> [Problem] Please reproduce the material below verbatim, starting with its first line and ending with the line that contains "pyautogui.click(x=104, y=206)", including that line.

> [Excerpt from a dataset]

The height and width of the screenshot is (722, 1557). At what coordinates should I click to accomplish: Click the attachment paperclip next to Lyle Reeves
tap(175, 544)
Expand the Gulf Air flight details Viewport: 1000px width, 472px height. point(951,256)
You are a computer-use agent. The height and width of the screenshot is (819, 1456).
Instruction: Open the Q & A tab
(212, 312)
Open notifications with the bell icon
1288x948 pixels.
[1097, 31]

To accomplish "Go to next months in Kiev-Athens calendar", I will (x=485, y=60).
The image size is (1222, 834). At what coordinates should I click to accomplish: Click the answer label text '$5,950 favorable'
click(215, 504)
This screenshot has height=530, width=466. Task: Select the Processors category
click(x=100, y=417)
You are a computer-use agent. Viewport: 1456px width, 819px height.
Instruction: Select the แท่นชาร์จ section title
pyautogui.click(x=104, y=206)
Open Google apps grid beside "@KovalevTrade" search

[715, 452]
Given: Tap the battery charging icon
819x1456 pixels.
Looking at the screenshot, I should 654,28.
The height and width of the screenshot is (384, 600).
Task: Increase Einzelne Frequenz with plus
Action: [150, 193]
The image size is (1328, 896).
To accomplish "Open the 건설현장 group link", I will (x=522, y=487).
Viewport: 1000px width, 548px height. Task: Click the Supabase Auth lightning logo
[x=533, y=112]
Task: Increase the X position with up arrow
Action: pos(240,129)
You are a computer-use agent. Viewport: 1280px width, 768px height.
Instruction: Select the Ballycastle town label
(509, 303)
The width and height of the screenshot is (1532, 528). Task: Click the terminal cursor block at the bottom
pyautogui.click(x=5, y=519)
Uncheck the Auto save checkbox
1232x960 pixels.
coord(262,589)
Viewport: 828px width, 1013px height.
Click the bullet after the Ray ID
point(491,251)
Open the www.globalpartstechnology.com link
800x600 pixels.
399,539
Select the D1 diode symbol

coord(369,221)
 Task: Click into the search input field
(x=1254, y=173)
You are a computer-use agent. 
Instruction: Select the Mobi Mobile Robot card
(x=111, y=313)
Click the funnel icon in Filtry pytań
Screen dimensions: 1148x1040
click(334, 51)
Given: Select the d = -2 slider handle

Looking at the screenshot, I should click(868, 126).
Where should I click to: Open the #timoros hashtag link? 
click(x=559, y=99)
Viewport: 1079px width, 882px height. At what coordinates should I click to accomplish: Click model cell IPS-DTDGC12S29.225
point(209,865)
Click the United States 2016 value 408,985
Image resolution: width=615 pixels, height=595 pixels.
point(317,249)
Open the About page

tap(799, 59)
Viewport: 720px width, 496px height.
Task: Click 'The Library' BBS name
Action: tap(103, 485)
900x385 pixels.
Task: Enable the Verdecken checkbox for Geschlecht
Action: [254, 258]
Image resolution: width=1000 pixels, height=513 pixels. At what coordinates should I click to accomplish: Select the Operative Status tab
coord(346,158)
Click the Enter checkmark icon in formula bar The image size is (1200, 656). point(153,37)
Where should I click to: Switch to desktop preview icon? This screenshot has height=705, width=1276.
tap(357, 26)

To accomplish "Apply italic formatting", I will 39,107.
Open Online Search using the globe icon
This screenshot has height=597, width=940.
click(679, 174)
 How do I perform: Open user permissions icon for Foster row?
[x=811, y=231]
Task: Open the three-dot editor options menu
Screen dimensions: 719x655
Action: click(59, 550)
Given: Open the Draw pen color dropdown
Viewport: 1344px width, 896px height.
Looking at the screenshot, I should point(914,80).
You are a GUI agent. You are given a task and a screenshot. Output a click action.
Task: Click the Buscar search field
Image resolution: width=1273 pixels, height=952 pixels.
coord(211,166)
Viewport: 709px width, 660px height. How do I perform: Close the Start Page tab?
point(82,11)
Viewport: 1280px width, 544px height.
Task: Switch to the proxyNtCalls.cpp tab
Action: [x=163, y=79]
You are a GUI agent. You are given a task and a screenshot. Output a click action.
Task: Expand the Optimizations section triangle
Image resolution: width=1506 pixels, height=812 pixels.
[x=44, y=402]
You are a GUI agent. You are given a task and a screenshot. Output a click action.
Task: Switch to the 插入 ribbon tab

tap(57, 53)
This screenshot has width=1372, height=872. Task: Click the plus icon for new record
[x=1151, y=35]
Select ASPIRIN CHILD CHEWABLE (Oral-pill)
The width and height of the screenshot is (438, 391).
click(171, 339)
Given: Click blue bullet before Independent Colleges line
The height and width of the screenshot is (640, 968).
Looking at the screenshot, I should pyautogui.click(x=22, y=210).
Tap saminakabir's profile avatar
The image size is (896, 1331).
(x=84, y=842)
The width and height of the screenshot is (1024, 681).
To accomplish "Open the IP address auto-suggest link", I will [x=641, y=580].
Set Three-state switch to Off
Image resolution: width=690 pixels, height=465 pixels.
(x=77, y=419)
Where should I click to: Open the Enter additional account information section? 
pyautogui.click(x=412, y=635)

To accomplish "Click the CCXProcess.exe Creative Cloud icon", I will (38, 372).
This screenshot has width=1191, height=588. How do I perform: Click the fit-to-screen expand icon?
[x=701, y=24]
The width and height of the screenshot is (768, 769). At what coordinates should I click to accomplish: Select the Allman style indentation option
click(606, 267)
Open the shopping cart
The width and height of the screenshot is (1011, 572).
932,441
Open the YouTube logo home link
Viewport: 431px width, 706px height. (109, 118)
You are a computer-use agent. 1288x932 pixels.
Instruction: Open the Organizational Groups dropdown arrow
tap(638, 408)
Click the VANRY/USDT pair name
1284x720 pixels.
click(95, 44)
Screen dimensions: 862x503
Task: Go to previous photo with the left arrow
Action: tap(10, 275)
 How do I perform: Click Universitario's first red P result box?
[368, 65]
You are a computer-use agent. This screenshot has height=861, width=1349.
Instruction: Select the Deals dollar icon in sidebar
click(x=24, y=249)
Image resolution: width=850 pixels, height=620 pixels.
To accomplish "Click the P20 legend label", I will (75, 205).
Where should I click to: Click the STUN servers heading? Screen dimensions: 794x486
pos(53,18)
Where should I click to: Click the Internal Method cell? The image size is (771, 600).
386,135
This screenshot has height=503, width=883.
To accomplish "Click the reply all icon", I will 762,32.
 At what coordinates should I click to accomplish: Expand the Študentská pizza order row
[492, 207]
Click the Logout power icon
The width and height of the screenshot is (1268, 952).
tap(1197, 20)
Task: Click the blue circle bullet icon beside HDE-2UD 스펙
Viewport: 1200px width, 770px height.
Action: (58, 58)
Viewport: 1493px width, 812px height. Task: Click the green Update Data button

> [Result for this exercise]
The height and width of the screenshot is (722, 1557). At what coordinates should I click to accomplish: Click the attachment paperclip next to Lyle Reeves
tap(175, 544)
Expand the Gulf Air flight details Viewport: 1000px width, 472px height. point(951,256)
You are a computer-use agent. The height and width of the screenshot is (819, 1456).
Instruction: Open the Q & A tab
(212, 312)
Open notifications with the bell icon
1288x948 pixels.
[1097, 31]

To accomplish "Go to next months in Kiev-Athens calendar", I will (x=485, y=60).
The image size is (1222, 834). At what coordinates should I click to accomplish: Click the answer label text '$5,950 favorable'
click(215, 504)
This screenshot has height=530, width=466. Task: Select the Processors category
click(x=100, y=417)
You are a computer-use agent. Viewport: 1456px width, 819px height.
Instruction: Select the แท่นชาร์จ section title
pyautogui.click(x=104, y=206)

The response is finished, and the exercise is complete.